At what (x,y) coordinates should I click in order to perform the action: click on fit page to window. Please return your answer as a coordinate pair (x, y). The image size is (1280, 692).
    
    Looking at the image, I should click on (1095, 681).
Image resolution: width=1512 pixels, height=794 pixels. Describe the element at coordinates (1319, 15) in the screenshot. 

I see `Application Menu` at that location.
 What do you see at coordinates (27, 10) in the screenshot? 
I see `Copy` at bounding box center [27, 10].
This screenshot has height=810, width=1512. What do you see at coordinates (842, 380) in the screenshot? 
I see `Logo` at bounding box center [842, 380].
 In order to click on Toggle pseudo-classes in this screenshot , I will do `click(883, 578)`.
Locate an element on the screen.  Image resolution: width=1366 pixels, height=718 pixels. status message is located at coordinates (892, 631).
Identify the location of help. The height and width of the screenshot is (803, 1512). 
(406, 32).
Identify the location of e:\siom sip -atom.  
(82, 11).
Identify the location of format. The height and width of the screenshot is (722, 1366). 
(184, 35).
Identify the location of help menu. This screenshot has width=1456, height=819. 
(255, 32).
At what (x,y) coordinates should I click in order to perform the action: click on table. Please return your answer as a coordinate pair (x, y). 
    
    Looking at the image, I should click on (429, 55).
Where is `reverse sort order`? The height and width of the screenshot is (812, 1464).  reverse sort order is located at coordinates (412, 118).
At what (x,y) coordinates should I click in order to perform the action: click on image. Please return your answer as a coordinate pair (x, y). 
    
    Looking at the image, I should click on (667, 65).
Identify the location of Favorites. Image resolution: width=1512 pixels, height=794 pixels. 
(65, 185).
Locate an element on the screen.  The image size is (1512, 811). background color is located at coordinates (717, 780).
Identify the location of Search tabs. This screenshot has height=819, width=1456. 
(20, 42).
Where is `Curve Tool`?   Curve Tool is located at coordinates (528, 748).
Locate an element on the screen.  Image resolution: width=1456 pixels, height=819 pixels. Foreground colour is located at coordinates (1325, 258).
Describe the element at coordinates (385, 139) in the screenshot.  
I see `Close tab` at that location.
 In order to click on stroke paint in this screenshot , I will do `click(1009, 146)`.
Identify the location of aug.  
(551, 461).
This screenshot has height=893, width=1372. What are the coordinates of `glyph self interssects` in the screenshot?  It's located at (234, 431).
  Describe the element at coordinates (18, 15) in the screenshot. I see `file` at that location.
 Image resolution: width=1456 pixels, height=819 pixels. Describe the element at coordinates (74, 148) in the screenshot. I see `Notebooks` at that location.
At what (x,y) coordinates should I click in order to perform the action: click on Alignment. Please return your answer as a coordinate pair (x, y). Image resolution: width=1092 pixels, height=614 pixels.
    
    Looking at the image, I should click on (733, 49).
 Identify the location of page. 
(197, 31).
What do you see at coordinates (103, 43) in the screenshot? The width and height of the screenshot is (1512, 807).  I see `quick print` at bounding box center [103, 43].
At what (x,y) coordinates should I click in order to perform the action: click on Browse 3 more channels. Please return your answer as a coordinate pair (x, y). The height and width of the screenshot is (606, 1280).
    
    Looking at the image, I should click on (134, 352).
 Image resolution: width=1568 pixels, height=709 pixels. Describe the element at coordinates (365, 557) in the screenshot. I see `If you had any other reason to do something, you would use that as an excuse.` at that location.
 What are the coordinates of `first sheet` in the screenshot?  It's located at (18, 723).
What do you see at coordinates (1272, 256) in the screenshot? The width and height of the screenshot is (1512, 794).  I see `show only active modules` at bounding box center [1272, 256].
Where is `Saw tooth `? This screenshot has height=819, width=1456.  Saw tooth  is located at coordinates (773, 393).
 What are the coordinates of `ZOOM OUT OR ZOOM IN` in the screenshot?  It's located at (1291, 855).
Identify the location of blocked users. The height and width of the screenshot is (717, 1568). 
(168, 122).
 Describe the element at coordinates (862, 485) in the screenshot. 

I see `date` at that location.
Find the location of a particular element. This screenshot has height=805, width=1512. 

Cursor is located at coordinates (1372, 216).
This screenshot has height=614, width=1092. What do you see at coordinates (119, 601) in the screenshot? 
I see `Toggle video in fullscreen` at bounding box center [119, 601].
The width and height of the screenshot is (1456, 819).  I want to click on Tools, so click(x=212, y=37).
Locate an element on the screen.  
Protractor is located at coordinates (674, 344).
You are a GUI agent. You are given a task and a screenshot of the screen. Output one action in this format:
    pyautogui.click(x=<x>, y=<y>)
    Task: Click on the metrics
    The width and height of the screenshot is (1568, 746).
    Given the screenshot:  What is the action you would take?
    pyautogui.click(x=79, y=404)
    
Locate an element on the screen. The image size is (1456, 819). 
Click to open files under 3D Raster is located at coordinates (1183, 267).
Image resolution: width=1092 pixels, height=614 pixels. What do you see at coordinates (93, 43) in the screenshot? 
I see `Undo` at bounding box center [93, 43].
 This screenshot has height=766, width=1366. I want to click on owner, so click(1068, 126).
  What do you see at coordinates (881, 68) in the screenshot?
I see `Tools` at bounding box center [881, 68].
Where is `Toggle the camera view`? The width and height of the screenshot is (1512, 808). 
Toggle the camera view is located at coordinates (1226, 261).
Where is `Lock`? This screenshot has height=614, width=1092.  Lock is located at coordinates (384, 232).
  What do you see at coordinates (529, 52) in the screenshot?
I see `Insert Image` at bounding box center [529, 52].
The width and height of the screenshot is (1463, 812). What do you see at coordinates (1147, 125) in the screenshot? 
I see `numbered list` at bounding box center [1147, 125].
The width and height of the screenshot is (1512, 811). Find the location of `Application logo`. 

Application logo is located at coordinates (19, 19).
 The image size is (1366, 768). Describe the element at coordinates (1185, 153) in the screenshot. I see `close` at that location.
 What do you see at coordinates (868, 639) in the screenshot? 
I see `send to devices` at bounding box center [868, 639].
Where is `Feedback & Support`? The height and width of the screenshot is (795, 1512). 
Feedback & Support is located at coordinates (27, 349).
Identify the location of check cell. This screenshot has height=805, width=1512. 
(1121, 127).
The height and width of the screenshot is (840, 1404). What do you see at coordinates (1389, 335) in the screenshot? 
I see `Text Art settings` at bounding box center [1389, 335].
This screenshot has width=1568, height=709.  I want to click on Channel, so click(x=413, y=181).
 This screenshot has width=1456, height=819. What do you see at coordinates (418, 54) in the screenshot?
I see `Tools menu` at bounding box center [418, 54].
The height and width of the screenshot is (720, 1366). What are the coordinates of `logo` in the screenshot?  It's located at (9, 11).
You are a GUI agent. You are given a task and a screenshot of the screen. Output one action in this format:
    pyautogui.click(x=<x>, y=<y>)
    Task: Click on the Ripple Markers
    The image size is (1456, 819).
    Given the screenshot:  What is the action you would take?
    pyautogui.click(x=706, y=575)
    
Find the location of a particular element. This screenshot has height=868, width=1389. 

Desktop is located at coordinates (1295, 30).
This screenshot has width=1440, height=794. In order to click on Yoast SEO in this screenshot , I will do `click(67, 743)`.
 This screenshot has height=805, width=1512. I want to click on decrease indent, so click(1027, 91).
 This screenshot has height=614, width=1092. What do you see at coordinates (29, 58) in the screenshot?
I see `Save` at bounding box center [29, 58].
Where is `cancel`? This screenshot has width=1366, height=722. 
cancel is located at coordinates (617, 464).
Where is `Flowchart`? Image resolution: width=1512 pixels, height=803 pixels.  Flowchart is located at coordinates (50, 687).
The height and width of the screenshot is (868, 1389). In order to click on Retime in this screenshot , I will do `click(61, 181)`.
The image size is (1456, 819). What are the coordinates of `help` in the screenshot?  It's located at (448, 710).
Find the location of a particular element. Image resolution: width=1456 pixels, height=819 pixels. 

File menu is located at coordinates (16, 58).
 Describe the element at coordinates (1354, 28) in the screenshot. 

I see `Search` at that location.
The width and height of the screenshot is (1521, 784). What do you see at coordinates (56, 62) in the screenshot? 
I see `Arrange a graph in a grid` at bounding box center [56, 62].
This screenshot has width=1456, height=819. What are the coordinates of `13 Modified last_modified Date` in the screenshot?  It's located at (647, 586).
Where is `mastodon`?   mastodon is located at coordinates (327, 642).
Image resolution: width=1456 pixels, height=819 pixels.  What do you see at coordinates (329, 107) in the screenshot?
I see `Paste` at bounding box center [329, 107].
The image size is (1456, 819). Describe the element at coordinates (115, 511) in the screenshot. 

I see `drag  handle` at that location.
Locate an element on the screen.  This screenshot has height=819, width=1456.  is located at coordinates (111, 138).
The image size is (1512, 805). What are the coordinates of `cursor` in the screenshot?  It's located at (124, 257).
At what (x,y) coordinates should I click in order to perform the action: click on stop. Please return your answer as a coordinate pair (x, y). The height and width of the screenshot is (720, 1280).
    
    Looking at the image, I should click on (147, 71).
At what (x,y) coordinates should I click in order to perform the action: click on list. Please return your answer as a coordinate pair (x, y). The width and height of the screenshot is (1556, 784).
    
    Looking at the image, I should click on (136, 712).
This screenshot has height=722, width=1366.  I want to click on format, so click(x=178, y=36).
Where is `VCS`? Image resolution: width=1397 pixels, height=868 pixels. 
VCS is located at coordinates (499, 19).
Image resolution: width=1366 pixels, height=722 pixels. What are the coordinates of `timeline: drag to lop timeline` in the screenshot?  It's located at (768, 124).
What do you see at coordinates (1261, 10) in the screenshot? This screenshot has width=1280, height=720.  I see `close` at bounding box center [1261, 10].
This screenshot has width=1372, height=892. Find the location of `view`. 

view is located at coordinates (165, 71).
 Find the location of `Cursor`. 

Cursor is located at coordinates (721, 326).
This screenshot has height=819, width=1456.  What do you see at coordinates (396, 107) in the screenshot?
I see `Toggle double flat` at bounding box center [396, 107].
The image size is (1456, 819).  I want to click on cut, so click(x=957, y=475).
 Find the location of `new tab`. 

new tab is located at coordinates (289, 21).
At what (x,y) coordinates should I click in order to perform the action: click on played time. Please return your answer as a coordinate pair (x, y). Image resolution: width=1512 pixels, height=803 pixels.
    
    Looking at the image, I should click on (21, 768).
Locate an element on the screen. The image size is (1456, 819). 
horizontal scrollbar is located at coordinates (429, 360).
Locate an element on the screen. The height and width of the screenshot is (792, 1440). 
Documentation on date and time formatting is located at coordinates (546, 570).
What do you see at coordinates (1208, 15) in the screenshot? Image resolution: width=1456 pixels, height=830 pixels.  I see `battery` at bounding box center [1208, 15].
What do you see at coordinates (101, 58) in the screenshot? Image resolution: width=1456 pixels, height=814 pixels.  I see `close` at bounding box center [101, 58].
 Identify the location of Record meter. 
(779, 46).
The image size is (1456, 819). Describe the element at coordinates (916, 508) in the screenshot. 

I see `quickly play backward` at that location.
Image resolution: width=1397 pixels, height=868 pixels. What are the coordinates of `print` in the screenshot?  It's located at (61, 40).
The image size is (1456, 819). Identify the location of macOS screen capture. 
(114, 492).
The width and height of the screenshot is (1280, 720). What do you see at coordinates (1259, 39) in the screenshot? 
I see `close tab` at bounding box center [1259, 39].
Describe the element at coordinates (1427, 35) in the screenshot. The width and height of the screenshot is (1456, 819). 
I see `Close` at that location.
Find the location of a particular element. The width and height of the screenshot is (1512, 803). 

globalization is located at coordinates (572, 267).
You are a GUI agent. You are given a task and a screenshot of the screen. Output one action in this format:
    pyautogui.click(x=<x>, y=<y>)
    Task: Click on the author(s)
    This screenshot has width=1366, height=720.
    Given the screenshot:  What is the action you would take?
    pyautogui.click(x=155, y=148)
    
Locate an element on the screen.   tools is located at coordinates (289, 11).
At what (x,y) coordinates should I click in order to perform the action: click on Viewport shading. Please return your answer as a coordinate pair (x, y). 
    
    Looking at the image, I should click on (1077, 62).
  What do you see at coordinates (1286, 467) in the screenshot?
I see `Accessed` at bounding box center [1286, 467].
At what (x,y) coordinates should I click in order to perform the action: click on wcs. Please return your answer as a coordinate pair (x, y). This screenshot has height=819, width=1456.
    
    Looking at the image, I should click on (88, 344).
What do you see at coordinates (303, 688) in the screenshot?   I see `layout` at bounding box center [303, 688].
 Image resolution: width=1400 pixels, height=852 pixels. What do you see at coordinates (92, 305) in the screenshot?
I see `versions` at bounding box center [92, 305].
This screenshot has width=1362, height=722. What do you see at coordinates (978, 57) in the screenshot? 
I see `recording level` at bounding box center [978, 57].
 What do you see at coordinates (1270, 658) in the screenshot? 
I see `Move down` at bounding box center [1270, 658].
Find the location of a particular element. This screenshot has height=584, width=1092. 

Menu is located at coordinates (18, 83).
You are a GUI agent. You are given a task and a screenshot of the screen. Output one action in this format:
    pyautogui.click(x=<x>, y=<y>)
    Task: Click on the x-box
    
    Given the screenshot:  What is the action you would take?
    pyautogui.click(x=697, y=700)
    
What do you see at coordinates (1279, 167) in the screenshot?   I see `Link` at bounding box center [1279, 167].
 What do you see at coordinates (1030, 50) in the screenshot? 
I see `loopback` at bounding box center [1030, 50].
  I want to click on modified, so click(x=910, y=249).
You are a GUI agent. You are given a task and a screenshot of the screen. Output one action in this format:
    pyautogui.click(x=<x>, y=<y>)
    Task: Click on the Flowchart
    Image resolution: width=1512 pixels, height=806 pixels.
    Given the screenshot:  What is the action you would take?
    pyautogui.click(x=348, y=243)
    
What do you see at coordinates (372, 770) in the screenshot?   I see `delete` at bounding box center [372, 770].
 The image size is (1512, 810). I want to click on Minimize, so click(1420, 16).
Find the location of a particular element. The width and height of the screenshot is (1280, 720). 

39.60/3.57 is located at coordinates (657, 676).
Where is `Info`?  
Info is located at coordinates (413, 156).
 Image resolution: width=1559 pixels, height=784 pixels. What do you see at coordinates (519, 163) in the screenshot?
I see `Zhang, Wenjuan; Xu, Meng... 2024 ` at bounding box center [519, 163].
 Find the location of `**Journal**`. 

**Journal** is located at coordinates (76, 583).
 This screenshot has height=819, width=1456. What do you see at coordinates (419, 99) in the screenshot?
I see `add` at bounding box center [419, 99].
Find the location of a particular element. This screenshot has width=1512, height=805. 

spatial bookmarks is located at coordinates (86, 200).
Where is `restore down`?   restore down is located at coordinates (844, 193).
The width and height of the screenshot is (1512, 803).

______

Exercise task —
Copy out the entries verbatim, starting at the line containing "The height and width of the screenshot is (720, 1366)." and ending at the line containing "The image size is (1456, 819). What", both lines included.

Output of the exercise —
The height and width of the screenshot is (720, 1366). What are the coordinates of `logo` in the screenshot?  It's located at (9, 11).
You are a GUI agent. You are given a task and a screenshot of the screen. Output one action in this format:
    pyautogui.click(x=<x>, y=<y>)
    Task: Click on the Ripple Markers
    The image size is (1456, 819).
    Given the screenshot:  What is the action you would take?
    pyautogui.click(x=706, y=575)
    
Find the location of a particular element. This screenshot has height=868, width=1389. 

Desktop is located at coordinates (1295, 30).
This screenshot has width=1440, height=794. In order to click on Yoast SEO in this screenshot , I will do `click(67, 743)`.
 This screenshot has height=805, width=1512. I want to click on decrease indent, so click(1027, 91).
 This screenshot has height=614, width=1092. What do you see at coordinates (29, 58) in the screenshot?
I see `Save` at bounding box center [29, 58].
Where is `cancel`? This screenshot has width=1366, height=722. 
cancel is located at coordinates (617, 464).
Where is `Flowchart`? Image resolution: width=1512 pixels, height=803 pixels.  Flowchart is located at coordinates (50, 687).
The height and width of the screenshot is (868, 1389). In order to click on Retime in this screenshot , I will do `click(61, 181)`.
The image size is (1456, 819). What are the coordinates of `help` in the screenshot?  It's located at (448, 710).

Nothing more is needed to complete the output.